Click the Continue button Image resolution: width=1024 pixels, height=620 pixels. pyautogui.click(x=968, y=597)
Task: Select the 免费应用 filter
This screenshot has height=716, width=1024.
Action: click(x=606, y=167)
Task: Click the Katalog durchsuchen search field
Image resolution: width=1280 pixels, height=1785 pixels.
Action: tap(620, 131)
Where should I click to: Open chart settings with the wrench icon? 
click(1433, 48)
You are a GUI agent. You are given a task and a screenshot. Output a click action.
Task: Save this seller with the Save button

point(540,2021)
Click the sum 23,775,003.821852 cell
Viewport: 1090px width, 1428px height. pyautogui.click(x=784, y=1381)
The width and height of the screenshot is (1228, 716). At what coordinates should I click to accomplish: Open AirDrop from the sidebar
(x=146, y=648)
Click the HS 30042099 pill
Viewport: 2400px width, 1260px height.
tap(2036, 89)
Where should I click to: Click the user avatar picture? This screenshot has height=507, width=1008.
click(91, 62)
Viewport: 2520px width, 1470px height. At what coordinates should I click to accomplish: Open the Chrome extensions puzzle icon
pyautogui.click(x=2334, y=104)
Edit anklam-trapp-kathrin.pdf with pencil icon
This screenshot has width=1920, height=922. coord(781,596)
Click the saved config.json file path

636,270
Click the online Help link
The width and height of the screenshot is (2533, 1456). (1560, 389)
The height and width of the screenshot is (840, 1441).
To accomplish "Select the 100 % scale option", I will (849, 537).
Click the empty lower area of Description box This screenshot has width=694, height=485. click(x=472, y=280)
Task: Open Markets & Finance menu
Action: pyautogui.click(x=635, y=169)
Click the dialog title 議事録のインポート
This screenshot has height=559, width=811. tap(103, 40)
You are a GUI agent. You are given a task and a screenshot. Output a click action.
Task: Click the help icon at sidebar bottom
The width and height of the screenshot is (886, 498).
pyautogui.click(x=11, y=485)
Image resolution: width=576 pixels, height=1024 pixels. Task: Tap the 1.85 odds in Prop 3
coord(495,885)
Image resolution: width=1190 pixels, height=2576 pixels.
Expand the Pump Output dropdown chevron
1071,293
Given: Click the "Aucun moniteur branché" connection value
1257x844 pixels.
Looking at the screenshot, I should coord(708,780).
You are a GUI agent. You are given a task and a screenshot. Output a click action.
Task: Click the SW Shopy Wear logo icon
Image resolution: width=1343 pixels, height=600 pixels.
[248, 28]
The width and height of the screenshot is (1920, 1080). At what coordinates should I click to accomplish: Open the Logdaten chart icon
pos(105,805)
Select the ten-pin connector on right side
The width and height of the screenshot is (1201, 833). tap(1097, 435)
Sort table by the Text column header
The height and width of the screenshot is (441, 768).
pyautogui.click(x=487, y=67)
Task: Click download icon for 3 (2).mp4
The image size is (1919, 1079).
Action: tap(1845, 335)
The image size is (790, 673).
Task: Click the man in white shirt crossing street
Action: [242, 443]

• • • • • • •

Show each line of the records above that contains the word "Select", treating uppercase and lowercase letters as different.

■ **Solved exercise**:
Task: Select the 免费应用 filter
To accomplish "Select the 100 % scale option", I will (849, 537).
Select the ten-pin connector on right side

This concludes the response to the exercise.